[Required action] The pictures in the listing below are to be skipped, while the lines between the line holding "Task: Click OK in the Options dialog" and the line holding "Refresh the external references list", inclusive, are to be output exactly.

== Segment start ==

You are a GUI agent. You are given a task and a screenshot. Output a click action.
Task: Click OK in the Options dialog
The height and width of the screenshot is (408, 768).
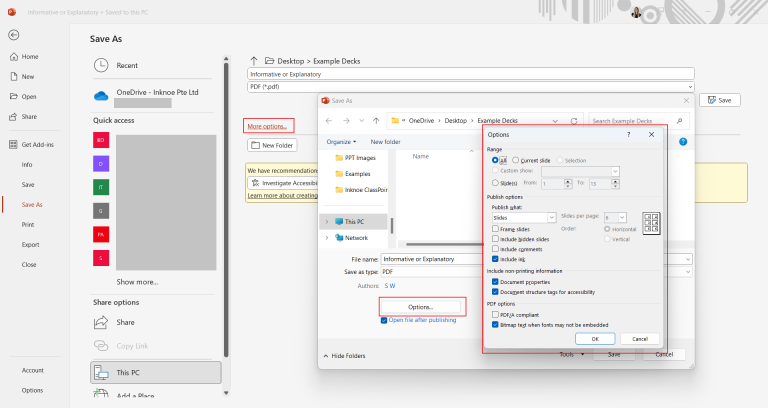point(594,339)
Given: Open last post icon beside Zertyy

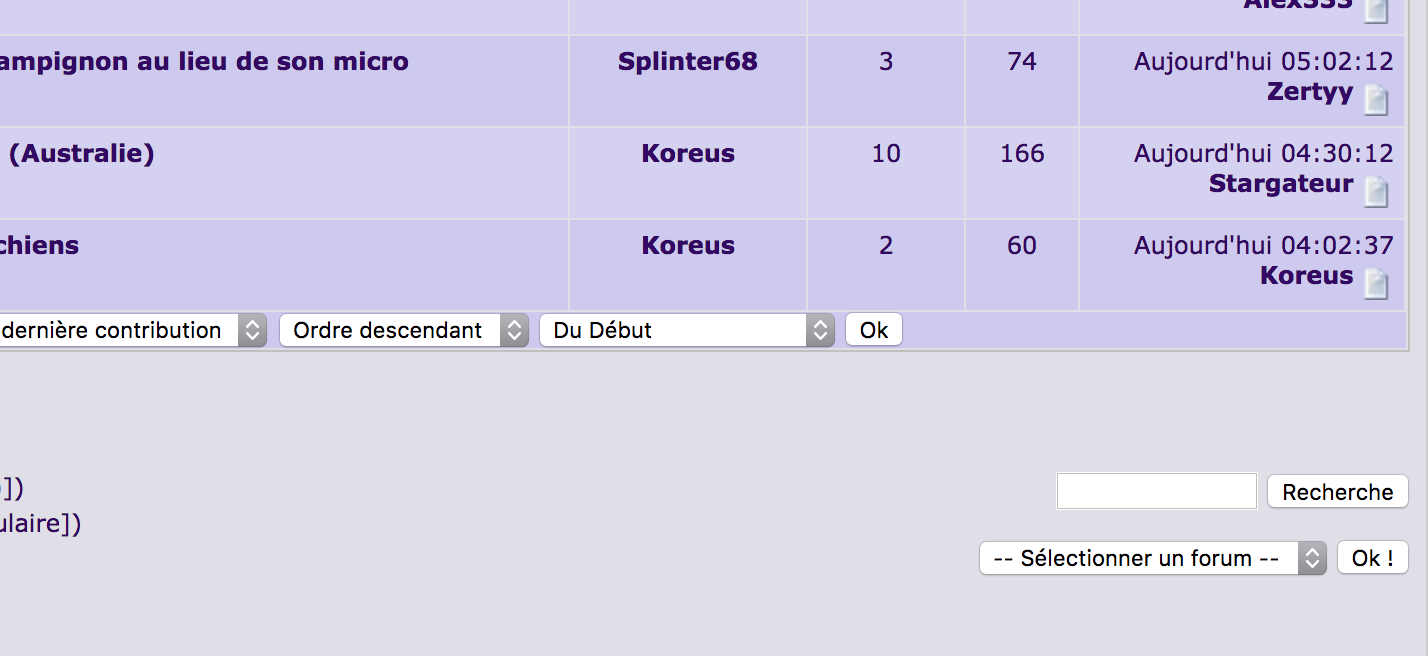Looking at the screenshot, I should (1377, 99).
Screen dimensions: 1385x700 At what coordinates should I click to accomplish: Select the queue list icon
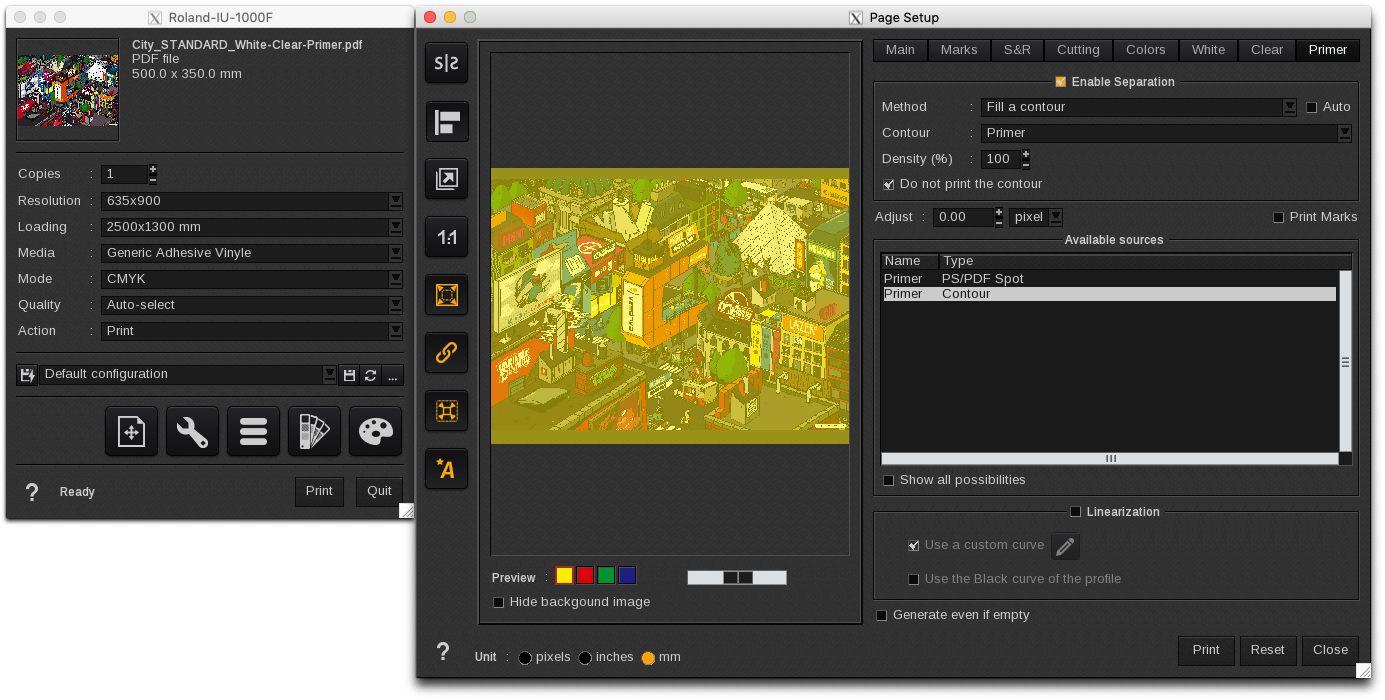[253, 431]
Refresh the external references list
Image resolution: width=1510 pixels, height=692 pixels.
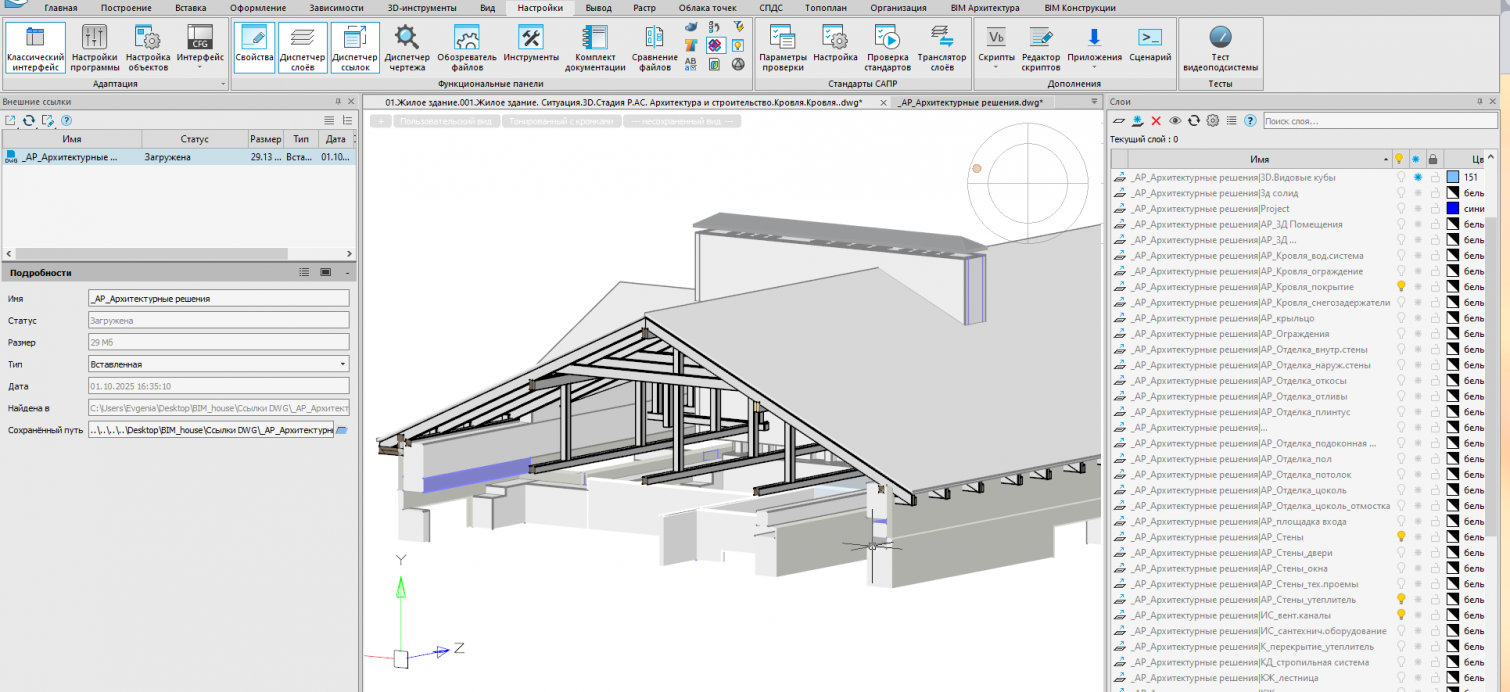pos(29,120)
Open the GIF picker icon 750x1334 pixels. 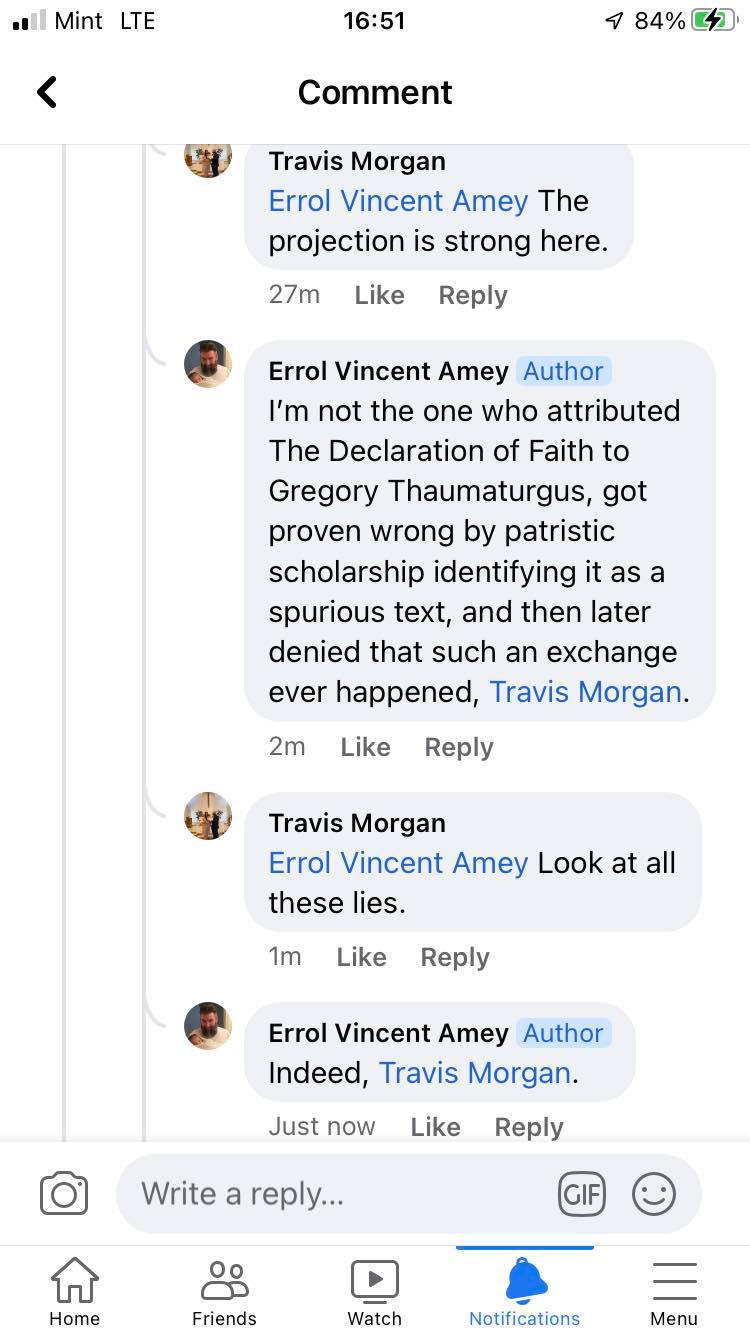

== Segment end ==

[Final answer]
Task: Click OK in the Options dialog
The height and width of the screenshot is (408, 768).
point(594,339)
Given: Open last post icon beside Zertyy

Looking at the screenshot, I should (1377, 99).
Screen dimensions: 1385x700 At what coordinates should I click to accomplish: Select the queue list icon
[253, 431]
Refresh the external references list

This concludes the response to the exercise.